This browser is not actively supported anymore. For the best passle experience, we strongly recommend you upgrade your browser.
THE LENS
Digital developments in focus
| 1 minute read

Designing a product that is "100 percent fatal"

According to the CEO of Nectome, a new San Francisco start-up supported by the famous accelerator Y-Combinator, his company is "uniquely situated" in providing a product that is 100% fatal to its users. He has a point - few other products spring to mind that have tried to corner this particular market niche.

The product in question is a service which uses a new, high-tech embalming process to preserve the brain in microscopic detail, in the hope that one day scientists will be able to turn your preserved brain into a computer simulation. The catch is that the process requires the brain to be "fresh" and will involve pumping a mix of embalming chemicals into customers' neck arteries while still alive (albeit under general anesthesia).

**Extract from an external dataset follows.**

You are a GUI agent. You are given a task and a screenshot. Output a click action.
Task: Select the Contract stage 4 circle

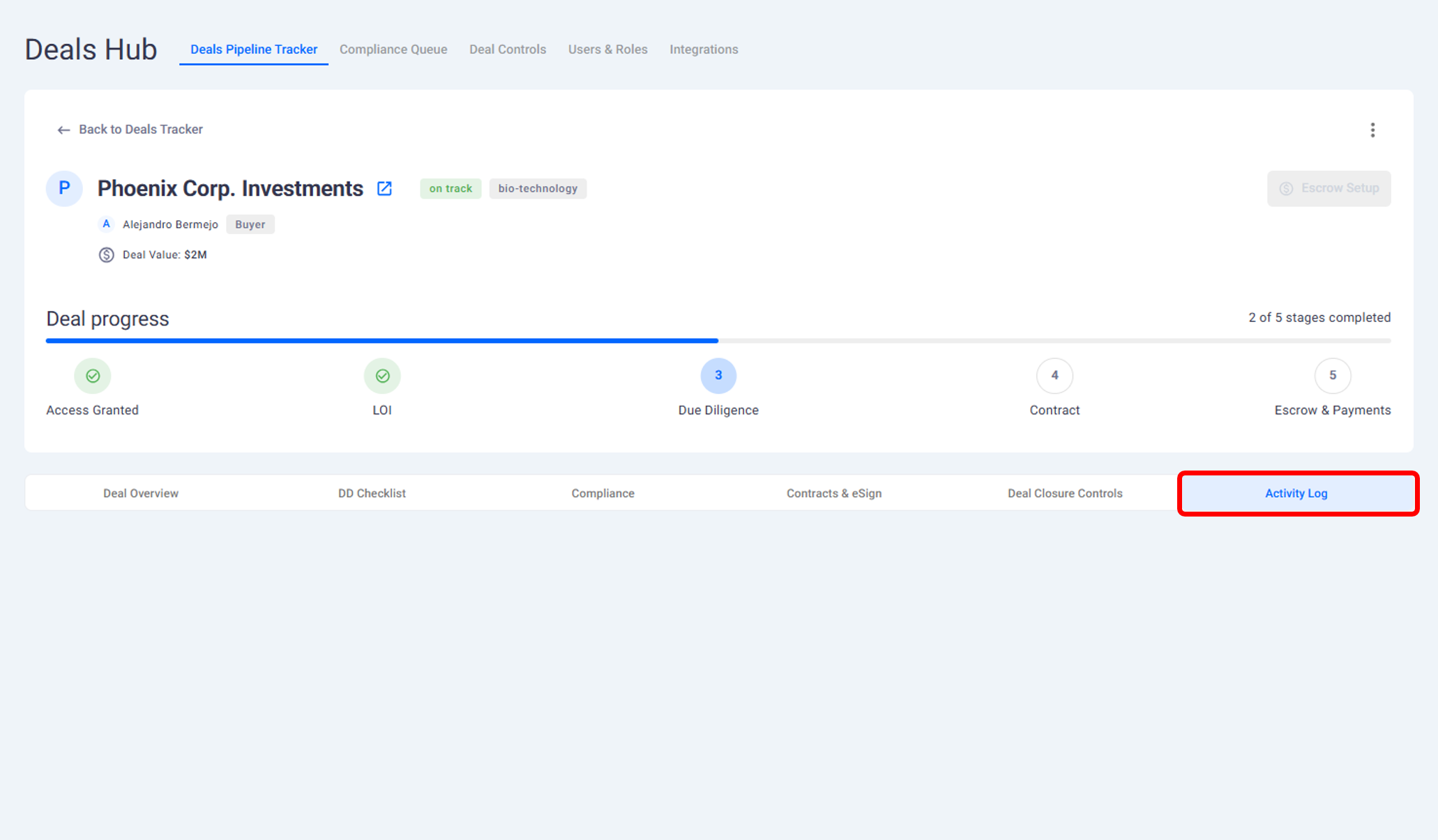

The idea of preserving the brain for future revival (in some form) has been around for a long time, and many practical, ethical and social concerns have been raised over the years. The macabre revival of this idea by Nectome, however, highlights the growing trend of companies pursuing technological innovation into fields, such as immortality, artificial intelligence and human augmentation that can make many people feel uneasy.

Companies engaged in these fields need to be careful of the approach they take. Often, their research touches areas that are mostly or completely unregulated. Public opinion may not yet have come to a view on such research and could be quickly be turned against it on the publication of a few negative stories

In the absence of regulation, companies should be proactive in guarding against the risks new technologies can pose by developing policies and procedures to guide their research. Google's responsible AI principles, which define a clear set of seven objectives against which their AI research is assessed, are a good start. The idea of a technological hippocratic oath, perhaps created by an independent industry body, could also be promising. A considered, careful approach is crucial in creating trust in a new technology and encouraging its wide-spread adoption. But that means that sometimes the question of whether we can should be replaced by the question of whether we should.

The product is “100 percent fatal,” says McIntyre. “That is why we are uniquely situated among the Y Combinator companies.”